--- Given information Enclosed Below ---

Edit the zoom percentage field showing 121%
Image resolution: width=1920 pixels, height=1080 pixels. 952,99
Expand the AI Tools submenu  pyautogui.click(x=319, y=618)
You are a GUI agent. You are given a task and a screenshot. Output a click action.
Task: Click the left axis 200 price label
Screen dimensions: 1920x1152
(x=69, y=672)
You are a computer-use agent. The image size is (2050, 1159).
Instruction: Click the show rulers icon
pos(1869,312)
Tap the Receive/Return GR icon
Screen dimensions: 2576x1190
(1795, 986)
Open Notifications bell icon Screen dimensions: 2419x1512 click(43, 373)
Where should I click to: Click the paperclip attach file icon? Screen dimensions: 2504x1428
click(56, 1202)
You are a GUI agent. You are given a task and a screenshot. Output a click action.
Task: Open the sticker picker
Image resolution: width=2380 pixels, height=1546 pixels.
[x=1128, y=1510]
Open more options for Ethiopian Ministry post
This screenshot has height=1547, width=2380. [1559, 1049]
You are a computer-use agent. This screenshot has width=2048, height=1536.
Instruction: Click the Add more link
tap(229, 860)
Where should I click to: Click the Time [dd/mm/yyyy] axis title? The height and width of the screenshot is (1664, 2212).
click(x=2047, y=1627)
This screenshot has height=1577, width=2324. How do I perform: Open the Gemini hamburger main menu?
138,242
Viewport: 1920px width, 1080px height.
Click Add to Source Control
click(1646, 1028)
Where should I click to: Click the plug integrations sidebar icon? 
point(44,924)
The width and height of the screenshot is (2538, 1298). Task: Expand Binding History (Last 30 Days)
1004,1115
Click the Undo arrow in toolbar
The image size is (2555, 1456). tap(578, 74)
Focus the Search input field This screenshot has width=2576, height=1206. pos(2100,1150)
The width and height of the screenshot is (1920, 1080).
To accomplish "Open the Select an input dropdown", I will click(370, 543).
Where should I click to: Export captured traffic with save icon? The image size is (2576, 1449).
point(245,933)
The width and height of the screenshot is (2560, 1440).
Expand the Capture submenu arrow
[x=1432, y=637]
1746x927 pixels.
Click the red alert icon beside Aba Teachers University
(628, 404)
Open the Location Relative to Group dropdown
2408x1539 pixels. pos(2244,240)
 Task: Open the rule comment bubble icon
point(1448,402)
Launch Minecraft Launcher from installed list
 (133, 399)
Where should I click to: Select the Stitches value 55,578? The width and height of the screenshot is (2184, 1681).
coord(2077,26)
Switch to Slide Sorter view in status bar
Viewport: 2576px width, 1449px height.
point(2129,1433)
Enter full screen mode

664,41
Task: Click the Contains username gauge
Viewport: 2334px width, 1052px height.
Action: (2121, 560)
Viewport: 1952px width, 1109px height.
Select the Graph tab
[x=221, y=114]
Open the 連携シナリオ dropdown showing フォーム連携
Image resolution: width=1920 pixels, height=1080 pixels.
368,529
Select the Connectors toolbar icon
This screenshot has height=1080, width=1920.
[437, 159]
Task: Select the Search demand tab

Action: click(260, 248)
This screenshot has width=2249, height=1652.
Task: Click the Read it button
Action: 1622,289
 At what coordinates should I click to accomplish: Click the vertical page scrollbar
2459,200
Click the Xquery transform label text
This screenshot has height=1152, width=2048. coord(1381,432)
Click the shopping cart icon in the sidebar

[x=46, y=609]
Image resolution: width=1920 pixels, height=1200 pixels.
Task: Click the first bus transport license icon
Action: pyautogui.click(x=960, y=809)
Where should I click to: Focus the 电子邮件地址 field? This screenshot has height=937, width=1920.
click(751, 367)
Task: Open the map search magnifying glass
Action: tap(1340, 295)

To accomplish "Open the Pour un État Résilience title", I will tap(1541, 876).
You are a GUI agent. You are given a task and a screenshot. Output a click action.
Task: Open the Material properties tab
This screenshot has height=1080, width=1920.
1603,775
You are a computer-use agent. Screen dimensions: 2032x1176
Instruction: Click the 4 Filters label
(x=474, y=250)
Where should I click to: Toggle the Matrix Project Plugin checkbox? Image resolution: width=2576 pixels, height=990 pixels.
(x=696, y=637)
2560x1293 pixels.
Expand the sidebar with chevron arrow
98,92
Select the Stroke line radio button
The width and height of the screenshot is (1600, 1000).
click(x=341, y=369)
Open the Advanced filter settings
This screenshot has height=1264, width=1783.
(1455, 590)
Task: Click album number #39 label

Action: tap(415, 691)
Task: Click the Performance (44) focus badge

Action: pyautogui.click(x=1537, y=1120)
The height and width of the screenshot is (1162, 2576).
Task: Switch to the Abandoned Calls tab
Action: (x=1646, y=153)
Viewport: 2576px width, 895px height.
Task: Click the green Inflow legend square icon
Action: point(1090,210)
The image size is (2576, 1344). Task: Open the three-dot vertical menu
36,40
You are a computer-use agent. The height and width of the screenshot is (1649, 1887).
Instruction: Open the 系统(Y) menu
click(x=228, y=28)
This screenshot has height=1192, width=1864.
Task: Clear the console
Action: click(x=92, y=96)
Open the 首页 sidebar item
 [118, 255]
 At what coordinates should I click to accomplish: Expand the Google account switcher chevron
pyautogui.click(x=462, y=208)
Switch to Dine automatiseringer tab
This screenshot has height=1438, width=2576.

--- End of Enclosed Given information ---

• **Task goal**
The result is a copy of every line above where the word "computer" shows up.

• **Output for this exercise**
You are a computer-use agent. The image size is (2050, 1159).
You are a computer-use agent. This screenshot has width=2048, height=1536.
You are a computer-use agent. Screen dimensions: 2032x1176
You are a computer-use agent. The height and width of the screenshot is (1649, 1887).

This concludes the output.